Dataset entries
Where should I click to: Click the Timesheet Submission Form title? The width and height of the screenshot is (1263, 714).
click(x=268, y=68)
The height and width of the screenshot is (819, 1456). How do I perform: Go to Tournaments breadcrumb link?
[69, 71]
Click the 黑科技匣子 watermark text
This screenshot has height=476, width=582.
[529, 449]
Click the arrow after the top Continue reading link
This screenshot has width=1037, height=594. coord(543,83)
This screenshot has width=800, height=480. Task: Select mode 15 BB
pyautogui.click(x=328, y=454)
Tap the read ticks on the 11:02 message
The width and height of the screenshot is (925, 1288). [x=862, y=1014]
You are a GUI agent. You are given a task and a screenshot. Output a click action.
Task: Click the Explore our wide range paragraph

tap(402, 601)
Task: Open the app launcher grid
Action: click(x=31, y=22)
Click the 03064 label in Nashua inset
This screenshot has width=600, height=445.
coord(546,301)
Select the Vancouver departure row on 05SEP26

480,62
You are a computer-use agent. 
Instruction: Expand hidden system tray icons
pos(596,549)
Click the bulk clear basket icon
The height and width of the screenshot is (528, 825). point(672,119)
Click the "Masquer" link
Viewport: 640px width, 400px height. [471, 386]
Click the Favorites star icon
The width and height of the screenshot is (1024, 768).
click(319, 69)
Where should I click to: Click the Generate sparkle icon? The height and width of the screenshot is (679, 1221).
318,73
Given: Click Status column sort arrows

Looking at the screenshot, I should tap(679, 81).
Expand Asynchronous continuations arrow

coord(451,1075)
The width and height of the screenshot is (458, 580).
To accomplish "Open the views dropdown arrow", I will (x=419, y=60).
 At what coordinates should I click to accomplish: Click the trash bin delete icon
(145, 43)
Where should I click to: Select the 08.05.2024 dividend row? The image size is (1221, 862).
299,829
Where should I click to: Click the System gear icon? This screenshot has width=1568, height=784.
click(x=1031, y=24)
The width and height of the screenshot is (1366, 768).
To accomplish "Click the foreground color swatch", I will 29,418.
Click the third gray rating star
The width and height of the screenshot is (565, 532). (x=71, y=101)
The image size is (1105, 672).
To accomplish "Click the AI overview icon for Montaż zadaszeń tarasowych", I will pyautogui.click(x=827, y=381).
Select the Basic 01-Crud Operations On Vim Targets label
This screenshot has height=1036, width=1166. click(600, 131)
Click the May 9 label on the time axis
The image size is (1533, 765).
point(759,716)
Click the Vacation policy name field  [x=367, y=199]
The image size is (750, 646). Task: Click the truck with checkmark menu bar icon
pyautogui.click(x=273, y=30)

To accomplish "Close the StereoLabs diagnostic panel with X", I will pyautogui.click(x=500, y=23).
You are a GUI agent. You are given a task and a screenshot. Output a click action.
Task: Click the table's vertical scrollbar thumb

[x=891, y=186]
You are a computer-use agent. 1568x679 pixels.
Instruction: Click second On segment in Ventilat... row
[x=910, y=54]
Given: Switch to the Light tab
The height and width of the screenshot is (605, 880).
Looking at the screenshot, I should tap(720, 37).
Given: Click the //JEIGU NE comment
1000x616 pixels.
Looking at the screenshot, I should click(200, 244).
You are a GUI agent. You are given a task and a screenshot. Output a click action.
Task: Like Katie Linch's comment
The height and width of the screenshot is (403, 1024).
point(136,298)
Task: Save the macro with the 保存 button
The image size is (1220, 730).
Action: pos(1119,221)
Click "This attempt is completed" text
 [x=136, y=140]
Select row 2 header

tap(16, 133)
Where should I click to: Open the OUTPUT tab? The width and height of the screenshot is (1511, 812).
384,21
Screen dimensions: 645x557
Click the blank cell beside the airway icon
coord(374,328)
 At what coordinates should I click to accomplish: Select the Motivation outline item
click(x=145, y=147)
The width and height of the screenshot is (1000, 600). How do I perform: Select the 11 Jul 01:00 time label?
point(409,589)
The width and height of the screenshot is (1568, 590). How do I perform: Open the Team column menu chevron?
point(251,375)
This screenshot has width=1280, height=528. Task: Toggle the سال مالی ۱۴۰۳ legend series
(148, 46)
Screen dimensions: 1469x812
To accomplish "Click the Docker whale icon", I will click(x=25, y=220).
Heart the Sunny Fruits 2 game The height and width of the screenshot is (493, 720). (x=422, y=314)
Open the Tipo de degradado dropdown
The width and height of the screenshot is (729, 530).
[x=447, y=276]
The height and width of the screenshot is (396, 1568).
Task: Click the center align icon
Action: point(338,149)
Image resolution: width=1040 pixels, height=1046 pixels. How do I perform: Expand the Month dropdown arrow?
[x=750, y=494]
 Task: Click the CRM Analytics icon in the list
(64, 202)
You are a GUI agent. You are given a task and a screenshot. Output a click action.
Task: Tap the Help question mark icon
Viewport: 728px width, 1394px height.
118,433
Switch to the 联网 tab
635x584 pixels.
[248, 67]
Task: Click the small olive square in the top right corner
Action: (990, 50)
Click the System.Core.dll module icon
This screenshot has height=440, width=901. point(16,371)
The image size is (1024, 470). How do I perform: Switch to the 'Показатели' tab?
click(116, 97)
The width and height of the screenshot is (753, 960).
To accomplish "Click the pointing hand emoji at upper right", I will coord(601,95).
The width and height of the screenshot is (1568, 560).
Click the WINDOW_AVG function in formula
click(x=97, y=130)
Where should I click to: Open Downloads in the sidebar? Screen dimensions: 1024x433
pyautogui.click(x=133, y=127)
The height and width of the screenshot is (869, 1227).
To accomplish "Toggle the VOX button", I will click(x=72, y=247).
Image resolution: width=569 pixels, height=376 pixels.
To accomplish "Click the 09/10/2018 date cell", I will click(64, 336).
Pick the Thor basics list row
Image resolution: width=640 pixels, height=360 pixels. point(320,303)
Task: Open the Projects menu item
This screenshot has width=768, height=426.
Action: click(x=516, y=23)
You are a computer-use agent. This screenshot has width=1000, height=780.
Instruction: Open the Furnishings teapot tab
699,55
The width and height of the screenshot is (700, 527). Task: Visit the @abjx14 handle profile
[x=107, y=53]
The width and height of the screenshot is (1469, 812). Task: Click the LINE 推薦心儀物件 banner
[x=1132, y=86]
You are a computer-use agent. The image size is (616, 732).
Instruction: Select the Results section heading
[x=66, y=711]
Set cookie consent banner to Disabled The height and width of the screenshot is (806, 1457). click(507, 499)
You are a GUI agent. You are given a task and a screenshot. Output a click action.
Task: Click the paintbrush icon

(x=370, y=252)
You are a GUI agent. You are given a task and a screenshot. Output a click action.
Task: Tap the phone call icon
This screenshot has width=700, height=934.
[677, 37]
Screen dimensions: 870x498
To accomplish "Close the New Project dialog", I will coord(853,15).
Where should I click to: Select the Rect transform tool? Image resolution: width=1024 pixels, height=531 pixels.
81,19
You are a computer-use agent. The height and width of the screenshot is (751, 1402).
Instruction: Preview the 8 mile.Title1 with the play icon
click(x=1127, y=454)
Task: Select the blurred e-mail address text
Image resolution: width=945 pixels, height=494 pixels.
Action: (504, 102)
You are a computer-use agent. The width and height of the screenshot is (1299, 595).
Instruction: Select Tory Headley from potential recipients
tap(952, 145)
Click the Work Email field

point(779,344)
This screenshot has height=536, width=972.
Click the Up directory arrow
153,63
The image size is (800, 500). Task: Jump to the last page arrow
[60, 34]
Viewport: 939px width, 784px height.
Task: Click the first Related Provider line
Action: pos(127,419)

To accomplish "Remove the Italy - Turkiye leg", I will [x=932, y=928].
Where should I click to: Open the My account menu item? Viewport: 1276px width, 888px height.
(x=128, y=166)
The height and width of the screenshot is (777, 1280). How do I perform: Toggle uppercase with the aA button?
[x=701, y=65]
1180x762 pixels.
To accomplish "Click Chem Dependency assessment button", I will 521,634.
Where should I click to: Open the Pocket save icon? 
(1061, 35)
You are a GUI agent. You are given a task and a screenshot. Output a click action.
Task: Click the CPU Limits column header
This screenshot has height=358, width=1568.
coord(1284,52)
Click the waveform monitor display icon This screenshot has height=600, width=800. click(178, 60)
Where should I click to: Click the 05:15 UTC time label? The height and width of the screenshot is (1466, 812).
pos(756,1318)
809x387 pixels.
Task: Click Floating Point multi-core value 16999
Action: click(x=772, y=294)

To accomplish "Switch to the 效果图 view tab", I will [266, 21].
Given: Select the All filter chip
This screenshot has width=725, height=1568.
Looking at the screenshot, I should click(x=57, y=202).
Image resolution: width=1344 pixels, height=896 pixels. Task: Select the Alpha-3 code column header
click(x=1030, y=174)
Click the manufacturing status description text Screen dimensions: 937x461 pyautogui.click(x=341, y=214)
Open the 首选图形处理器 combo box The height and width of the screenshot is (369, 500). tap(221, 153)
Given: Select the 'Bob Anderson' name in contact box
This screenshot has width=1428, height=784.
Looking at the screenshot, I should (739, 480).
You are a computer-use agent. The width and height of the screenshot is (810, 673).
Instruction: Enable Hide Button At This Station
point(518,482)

◆ Exercise prompt: Show all lines above holding the word "comment".

◆ Written response:
Given: Click the //JEIGU NE comment
Task: Like Katie Linch's comment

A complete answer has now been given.